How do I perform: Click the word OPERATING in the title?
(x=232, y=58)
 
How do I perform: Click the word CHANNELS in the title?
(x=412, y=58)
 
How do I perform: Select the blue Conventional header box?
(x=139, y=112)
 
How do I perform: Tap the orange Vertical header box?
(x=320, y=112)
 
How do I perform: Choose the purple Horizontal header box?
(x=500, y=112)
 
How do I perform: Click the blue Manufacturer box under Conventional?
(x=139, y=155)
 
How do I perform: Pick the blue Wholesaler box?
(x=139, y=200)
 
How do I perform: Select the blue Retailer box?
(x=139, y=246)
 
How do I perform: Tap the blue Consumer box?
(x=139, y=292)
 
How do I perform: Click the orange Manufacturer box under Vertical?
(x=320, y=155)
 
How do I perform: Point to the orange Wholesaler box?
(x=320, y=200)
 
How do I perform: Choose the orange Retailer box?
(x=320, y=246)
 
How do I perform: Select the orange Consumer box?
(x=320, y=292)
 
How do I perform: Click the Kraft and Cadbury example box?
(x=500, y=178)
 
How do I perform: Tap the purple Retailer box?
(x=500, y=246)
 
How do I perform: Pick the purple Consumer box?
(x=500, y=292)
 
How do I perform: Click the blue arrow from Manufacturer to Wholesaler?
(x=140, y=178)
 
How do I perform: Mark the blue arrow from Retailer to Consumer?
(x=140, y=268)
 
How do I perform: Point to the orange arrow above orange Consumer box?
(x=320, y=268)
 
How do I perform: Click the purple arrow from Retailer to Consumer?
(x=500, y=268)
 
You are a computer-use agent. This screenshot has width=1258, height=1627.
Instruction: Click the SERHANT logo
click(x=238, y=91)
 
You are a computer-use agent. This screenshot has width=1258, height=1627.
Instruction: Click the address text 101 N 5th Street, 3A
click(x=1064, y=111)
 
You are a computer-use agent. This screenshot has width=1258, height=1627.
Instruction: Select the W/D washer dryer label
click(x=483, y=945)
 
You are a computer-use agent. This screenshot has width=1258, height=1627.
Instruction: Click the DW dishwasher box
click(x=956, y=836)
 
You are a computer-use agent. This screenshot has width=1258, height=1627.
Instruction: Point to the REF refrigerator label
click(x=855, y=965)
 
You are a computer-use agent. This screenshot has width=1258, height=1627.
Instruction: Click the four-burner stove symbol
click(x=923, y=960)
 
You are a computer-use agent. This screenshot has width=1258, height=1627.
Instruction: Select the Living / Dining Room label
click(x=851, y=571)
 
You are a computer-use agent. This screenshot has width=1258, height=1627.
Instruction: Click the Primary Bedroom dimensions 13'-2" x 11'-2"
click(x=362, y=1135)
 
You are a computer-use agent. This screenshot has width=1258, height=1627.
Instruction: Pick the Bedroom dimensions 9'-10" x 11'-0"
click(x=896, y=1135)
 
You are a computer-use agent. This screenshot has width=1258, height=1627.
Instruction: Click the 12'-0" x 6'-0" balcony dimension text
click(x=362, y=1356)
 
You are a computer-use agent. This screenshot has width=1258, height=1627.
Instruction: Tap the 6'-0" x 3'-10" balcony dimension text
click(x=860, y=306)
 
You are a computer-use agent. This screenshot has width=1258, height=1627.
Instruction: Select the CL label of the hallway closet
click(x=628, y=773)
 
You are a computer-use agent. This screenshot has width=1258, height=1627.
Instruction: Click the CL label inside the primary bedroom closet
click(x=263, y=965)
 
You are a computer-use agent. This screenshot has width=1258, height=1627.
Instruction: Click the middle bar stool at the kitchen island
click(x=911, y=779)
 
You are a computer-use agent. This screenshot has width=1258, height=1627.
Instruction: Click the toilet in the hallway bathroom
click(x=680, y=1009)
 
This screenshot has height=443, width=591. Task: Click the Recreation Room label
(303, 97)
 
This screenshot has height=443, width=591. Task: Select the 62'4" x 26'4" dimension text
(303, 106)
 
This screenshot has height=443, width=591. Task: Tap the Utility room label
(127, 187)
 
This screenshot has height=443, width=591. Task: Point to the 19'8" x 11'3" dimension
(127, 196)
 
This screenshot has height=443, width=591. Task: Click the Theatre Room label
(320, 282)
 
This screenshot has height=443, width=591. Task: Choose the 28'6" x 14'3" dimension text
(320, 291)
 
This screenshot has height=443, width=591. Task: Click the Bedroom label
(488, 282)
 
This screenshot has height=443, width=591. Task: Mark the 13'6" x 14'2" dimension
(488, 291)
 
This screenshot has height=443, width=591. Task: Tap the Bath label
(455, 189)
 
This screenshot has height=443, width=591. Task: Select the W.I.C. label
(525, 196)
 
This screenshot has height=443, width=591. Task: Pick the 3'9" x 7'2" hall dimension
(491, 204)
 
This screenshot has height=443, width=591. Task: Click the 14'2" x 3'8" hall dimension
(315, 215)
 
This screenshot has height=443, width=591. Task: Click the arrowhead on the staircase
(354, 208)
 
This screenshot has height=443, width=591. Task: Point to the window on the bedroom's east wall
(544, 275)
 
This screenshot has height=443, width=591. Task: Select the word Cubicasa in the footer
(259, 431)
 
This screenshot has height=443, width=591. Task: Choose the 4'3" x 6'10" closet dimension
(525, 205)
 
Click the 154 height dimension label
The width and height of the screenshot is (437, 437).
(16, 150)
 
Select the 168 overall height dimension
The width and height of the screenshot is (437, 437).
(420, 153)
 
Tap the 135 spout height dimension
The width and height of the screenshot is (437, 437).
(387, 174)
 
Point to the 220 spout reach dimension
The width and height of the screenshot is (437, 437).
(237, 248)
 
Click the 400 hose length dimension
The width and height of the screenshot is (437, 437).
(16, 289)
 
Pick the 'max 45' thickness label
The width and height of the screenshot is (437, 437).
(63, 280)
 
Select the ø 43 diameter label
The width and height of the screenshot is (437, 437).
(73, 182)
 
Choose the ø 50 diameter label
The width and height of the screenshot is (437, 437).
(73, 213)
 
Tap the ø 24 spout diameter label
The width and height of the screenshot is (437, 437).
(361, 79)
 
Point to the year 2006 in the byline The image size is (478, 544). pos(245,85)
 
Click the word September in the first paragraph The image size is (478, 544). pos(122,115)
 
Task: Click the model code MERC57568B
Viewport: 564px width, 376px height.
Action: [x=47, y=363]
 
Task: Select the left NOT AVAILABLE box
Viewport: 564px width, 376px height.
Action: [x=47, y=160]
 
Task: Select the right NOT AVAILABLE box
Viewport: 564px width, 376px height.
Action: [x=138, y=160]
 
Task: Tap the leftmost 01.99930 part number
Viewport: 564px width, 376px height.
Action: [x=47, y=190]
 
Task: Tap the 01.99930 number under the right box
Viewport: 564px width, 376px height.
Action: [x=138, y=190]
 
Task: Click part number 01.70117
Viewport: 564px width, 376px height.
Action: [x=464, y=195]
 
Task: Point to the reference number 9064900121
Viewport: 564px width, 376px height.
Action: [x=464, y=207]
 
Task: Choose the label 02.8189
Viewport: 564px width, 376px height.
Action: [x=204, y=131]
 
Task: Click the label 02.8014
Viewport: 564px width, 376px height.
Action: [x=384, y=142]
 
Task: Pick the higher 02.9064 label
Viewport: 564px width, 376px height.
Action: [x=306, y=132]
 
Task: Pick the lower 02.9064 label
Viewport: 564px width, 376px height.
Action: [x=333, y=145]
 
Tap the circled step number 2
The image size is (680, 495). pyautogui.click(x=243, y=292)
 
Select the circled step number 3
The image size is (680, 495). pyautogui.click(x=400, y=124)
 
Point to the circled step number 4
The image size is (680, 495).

*What you need to do*
Reproduce all of the data above, line for line, without changing a single character.

*Worked answer*
How do I perform: Click the word OPERATING in the title?
(x=232, y=58)
 
How do I perform: Click the word CHANNELS in the title?
(x=412, y=58)
 
How do I perform: Select the blue Conventional header box?
(x=139, y=112)
 
How do I perform: Tap the orange Vertical header box?
(x=320, y=112)
 
How do I perform: Choose the purple Horizontal header box?
(x=500, y=112)
 
How do I perform: Click the blue Manufacturer box under Conventional?
(x=139, y=155)
 
How do I perform: Pick the blue Wholesaler box?
(x=139, y=200)
 
How do I perform: Select the blue Retailer box?
(x=139, y=246)
 
How do I perform: Tap the blue Consumer box?
(x=139, y=292)
 
How do I perform: Click the orange Manufacturer box under Vertical?
(x=320, y=155)
 
How do I perform: Point to the orange Wholesaler box?
(x=320, y=200)
 
How do I perform: Choose the orange Retailer box?
(x=320, y=246)
 
How do I perform: Select the orange Consumer box?
(x=320, y=292)
 
How do I perform: Click the Kraft and Cadbury example box?
(x=500, y=178)
 
How do I perform: Tap the purple Retailer box?
(x=500, y=246)
 
How do I perform: Pick the purple Consumer box?
(x=500, y=292)
 
How do I perform: Click the blue arrow from Manufacturer to Wholesaler?
(x=140, y=178)
 
How do I perform: Mark the blue arrow from Retailer to Consumer?
(x=140, y=268)
 
How do I perform: Point to the orange arrow above orange Consumer box?
(x=320, y=268)
 
How do I perform: Click the purple arrow from Retailer to Consumer?
(x=500, y=268)
 
You are a computer-use agent. This screenshot has width=1258, height=1627.
Instruction: Click the SERHANT logo
click(x=238, y=91)
 
You are a computer-use agent. This screenshot has width=1258, height=1627.
Instruction: Click the address text 101 N 5th Street, 3A
click(x=1064, y=111)
 
You are a computer-use agent. This screenshot has width=1258, height=1627.
Instruction: Select the W/D washer dryer label
click(x=483, y=945)
 
You are a computer-use agent. This screenshot has width=1258, height=1627.
Instruction: Click the DW dishwasher box
click(x=956, y=836)
 
You are a computer-use agent. This screenshot has width=1258, height=1627.
Instruction: Point to the REF refrigerator label
click(x=855, y=965)
 
You are a computer-use agent. This screenshot has width=1258, height=1627.
Instruction: Click the four-burner stove symbol
click(x=923, y=960)
 
You are a computer-use agent. This screenshot has width=1258, height=1627.
Instruction: Select the Living / Dining Room label
click(x=851, y=571)
 
You are a computer-use agent. This screenshot has width=1258, height=1627.
Instruction: Click the Primary Bedroom dimensions 13'-2" x 11'-2"
click(x=362, y=1135)
 
You are a computer-use agent. This screenshot has width=1258, height=1627.
Instruction: Pick the Bedroom dimensions 9'-10" x 11'-0"
click(x=896, y=1135)
 
You are a computer-use agent. This screenshot has width=1258, height=1627.
Instruction: Click the 12'-0" x 6'-0" balcony dimension text
click(x=362, y=1356)
 
You are a computer-use agent. This screenshot has width=1258, height=1627.
Instruction: Tap the 6'-0" x 3'-10" balcony dimension text
click(x=860, y=306)
 
You are a computer-use agent. This screenshot has width=1258, height=1627.
Instruction: Select the CL label of the hallway closet
click(x=628, y=773)
 
You are a computer-use agent. This screenshot has width=1258, height=1627.
Instruction: Click the CL label inside the primary bedroom closet
click(x=263, y=965)
 
You are a computer-use agent. This screenshot has width=1258, height=1627.
Instruction: Click the middle bar stool at the kitchen island
click(x=911, y=779)
 
You are a computer-use agent. This screenshot has width=1258, height=1627.
Instruction: Click the toilet in the hallway bathroom
click(x=680, y=1009)
 
This screenshot has height=443, width=591. Task: Click the Recreation Room label
(303, 97)
 
This screenshot has height=443, width=591. Task: Select the 62'4" x 26'4" dimension text
(303, 106)
 
This screenshot has height=443, width=591. Task: Tap the Utility room label
(127, 187)
 
This screenshot has height=443, width=591. Task: Point to the 19'8" x 11'3" dimension
(127, 196)
 
This screenshot has height=443, width=591. Task: Click the Theatre Room label
(320, 282)
 
This screenshot has height=443, width=591. Task: Choose the 28'6" x 14'3" dimension text
(320, 291)
 
This screenshot has height=443, width=591. Task: Click the Bedroom label
(488, 282)
 
This screenshot has height=443, width=591. Task: Mark the 13'6" x 14'2" dimension
(488, 291)
 
This screenshot has height=443, width=591. Task: Tap the Bath label
(455, 189)
 
This screenshot has height=443, width=591. Task: Select the W.I.C. label
(525, 196)
 
This screenshot has height=443, width=591. Task: Pick the 3'9" x 7'2" hall dimension
(491, 204)
 
This screenshot has height=443, width=591. Task: Click the 14'2" x 3'8" hall dimension
(315, 215)
 
This screenshot has height=443, width=591. Task: Click the arrowhead on the staircase
(354, 208)
 
This screenshot has height=443, width=591. Task: Point to the window on the bedroom's east wall
(544, 275)
 
This screenshot has height=443, width=591. Task: Select the word Cubicasa in the footer
(259, 431)
 
This screenshot has height=443, width=591. Task: Choose the 4'3" x 6'10" closet dimension
(525, 205)
 
Click the 154 height dimension label
The width and height of the screenshot is (437, 437).
(16, 150)
 
Select the 168 overall height dimension
The width and height of the screenshot is (437, 437).
(420, 153)
 
Tap the 135 spout height dimension
The width and height of the screenshot is (437, 437).
(387, 174)
 
Point to the 220 spout reach dimension
The width and height of the screenshot is (437, 437).
(237, 248)
 
Click the 400 hose length dimension
The width and height of the screenshot is (437, 437).
(16, 289)
 
Pick the 'max 45' thickness label
The width and height of the screenshot is (437, 437).
(63, 280)
 
Select the ø 43 diameter label
The width and height of the screenshot is (437, 437).
(73, 182)
 
Choose the ø 50 diameter label
The width and height of the screenshot is (437, 437).
(73, 213)
 
Tap the ø 24 spout diameter label
The width and height of the screenshot is (437, 437).
(361, 79)
 
Point to the year 2006 in the byline The image size is (478, 544). pos(245,85)
 
Click the word September in the first paragraph The image size is (478, 544). pos(122,115)
 
Task: Click the model code MERC57568B
Viewport: 564px width, 376px height.
Action: [x=47, y=363]
 
Task: Select the left NOT AVAILABLE box
Viewport: 564px width, 376px height.
Action: [x=47, y=160]
 
Task: Select the right NOT AVAILABLE box
Viewport: 564px width, 376px height.
Action: [x=138, y=160]
 
Task: Tap the leftmost 01.99930 part number
Viewport: 564px width, 376px height.
Action: [x=47, y=190]
 
Task: Tap the 01.99930 number under the right box
Viewport: 564px width, 376px height.
Action: [x=138, y=190]
 
Task: Click part number 01.70117
Viewport: 564px width, 376px height.
Action: [x=464, y=195]
 
Task: Point to the reference number 9064900121
Viewport: 564px width, 376px height.
Action: [x=464, y=207]
 
Task: Choose the label 02.8189
Viewport: 564px width, 376px height.
Action: [x=204, y=131]
 
Task: Click the label 02.8014
Viewport: 564px width, 376px height.
Action: [x=384, y=142]
 
Task: Pick the higher 02.9064 label
Viewport: 564px width, 376px height.
Action: [x=306, y=132]
 
Task: Pick the lower 02.9064 label
Viewport: 564px width, 376px height.
Action: [x=333, y=145]
 
Tap the circled step number 2
The image size is (680, 495). pyautogui.click(x=243, y=292)
 
Select the circled step number 3
The image size is (680, 495). pyautogui.click(x=400, y=124)
 
Point to the circled step number 4
The image size is (680, 495).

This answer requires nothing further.